== What you will do ==
Scan the entries line by line and return those with "beside".

··········

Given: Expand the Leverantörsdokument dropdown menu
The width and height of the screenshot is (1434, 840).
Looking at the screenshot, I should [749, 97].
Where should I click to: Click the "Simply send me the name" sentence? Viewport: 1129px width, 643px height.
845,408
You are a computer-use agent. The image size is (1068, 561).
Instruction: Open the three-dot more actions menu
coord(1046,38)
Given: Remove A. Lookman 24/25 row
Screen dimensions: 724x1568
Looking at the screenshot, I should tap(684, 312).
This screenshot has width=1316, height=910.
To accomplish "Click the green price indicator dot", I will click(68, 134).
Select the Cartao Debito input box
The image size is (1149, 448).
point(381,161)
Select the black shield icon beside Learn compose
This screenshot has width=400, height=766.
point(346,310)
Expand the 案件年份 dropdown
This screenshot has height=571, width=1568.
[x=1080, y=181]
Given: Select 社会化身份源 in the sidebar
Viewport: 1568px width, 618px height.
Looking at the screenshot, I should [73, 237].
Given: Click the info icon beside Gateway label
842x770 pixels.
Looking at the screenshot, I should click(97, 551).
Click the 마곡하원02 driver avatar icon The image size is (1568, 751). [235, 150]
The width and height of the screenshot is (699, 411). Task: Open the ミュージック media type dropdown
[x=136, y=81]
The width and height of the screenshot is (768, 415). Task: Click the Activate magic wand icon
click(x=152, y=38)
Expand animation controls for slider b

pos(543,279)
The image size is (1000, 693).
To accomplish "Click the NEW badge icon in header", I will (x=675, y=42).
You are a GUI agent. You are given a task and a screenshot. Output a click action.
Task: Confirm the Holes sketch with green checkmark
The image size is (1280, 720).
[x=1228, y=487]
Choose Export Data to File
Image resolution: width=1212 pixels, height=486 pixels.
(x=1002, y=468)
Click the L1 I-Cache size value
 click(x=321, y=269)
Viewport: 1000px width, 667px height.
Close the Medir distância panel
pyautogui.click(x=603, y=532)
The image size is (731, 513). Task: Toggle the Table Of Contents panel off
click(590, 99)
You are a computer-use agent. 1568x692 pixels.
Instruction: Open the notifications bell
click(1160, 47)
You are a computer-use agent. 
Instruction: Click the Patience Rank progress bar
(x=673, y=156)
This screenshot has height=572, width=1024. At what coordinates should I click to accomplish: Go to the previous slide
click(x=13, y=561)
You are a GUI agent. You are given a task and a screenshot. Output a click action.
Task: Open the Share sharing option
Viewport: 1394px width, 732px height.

··········

== Response area ==
Select the black shield icon beside Learn compose
Given: Click the info icon beside Gateway label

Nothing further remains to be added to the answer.